> [Инструкции к заданиям]:
[a] Дословно перепишите фрагмент приведённого ниже исходного текста, начиная со слов «В своих каротажных» и далее вплоть до слов «учителя – Энрико Ферми.».
[b] В честь кого, согласно исходному тексту, Бруно дал второму сыну имя Тито?

> [Исходный текст]:
-------------------------
Итак, во время пребывания в США коммунистические взгляды Бруно никуда не исчезли. Он не только продолжал читать коммунистическую литературу, но и второго сына, родившегося в 1944 г., назвал Тито Нильс (https://t.me/bruno_pontecorvo_photo/8). Нильс – дань скандинавским корням Марианны, а Тито – в честь лидера партизанского движения в Югославии Иосипа Броз Тито. Что еще может лучше характеризовать его политические предпочтения? Практически всю свою сознательную жизнь Бруно был убежденным коммунистом. Поэтому для него выбор СССР в качестве места для работы не был чем-то запредельно чуждым.
Обыск в доме Понтекорво, несмотря на свой внешне невинный характер, имел далеко идущие последствия. С бюрократической точки зрения, в досье ФБР на Бруно появилась новая бумага. Теперь всякая проверка для получения работы на ядерных объектах должна была учитывать эту информацию. Ф. Клоуз, как мы увидим, из существования этого документа, построит целую версию о причастности известного советского разведчика Кима Филби к делу Понтекорво.
13. Чок-ривер
С. М. Биленький вспоминает [45], что Бруно был недоволен контрактом с WSI, по которому вся интеллектуальная собственность, созданная в рамках контракта, cчиталась собственностью WSI. Бруно получал много предложений от нефтяных компаний, поскольку считался первоклассным специалистом по новым методам поисков нефти. Даже после войны к нему обращались и итальянские, и французские нефтедобывающие компании [5]. В Советском Союзе тоже были известны работы Понтекорво, их развитию способствовал Г. Н. Флеров[8]. Если бы Бруно продолжил заниматься нейтронным каротажем, то наверняка стал бы богатым человеком. Однако жизнь сложилась иначе.
В своих каротажных приборах Бруно использовал радий-бериллиевый источник, который давал быстрые нейтроны с энергиями порядка 2–6 МэВ. Он захотел использовать для каротажа медленные нейтроны, у которых сечение взаимодействия с веществом намного больше, и стал искать радиоактивные элементы, которые бы давали нейтроны с меньшими энергиями. Эти поиски привели его в физические лаборатории Нью-Йорка, Чикаго, Филадельфии, где он встретил старых парижских друзей Георга Плачека и Ханса фон Халбана, а также своего учителя – Энрико Ферми.
-------------------------
> [Раздел данных]:

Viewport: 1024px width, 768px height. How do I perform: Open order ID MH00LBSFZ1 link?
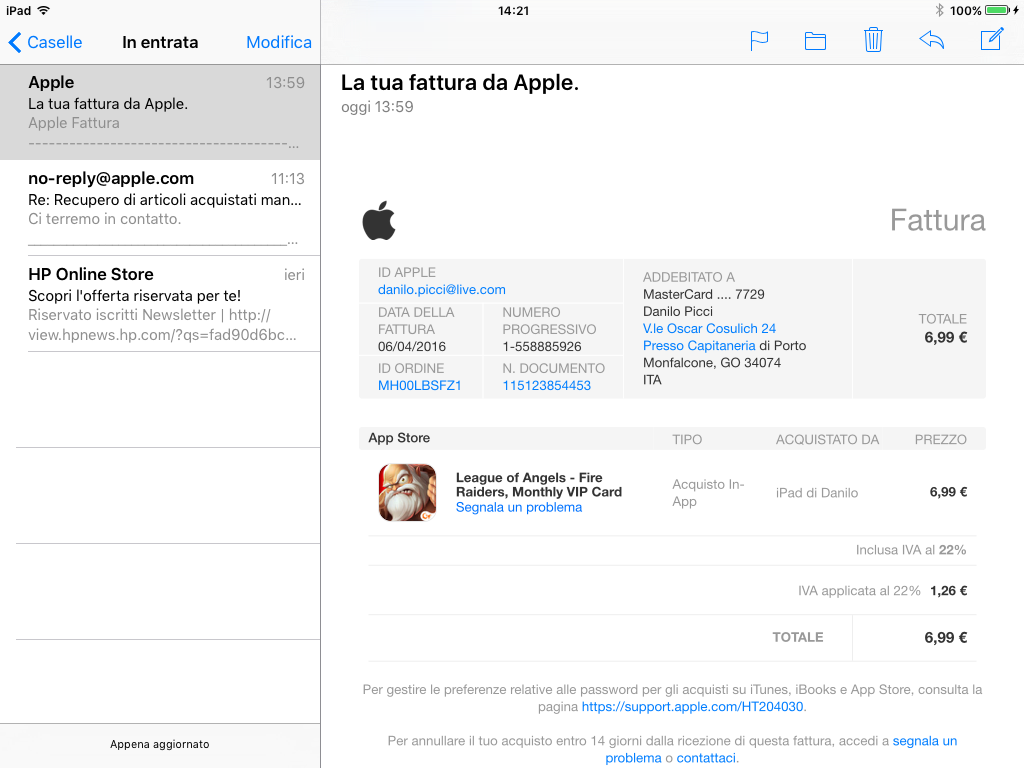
-------------------------
> [Ответы на задания]:
[a]
В своих каротажных приборах Бруно использовал радий-бериллиевый источник, который давал быстрые нейтроны с энергиями порядка 2–6 МэВ. Он захотел использовать для каротажа медленные нейтроны, у которых сечение взаимодействия с веществом намного больше, и стал искать радиоактивные элементы, которые бы давали нейтроны с меньшими энергиями. Эти поиски привели его в физические лаборатории Нью-Йорка, Чикаго, Филадельфии, где он встретил старых парижских друзей Георга Плачека и Ханса фон Халбана, а также своего учителя – Энрико Ферми.

[b] В честь Иосипа Броз Тито, лидера партизанского движения в Югославии.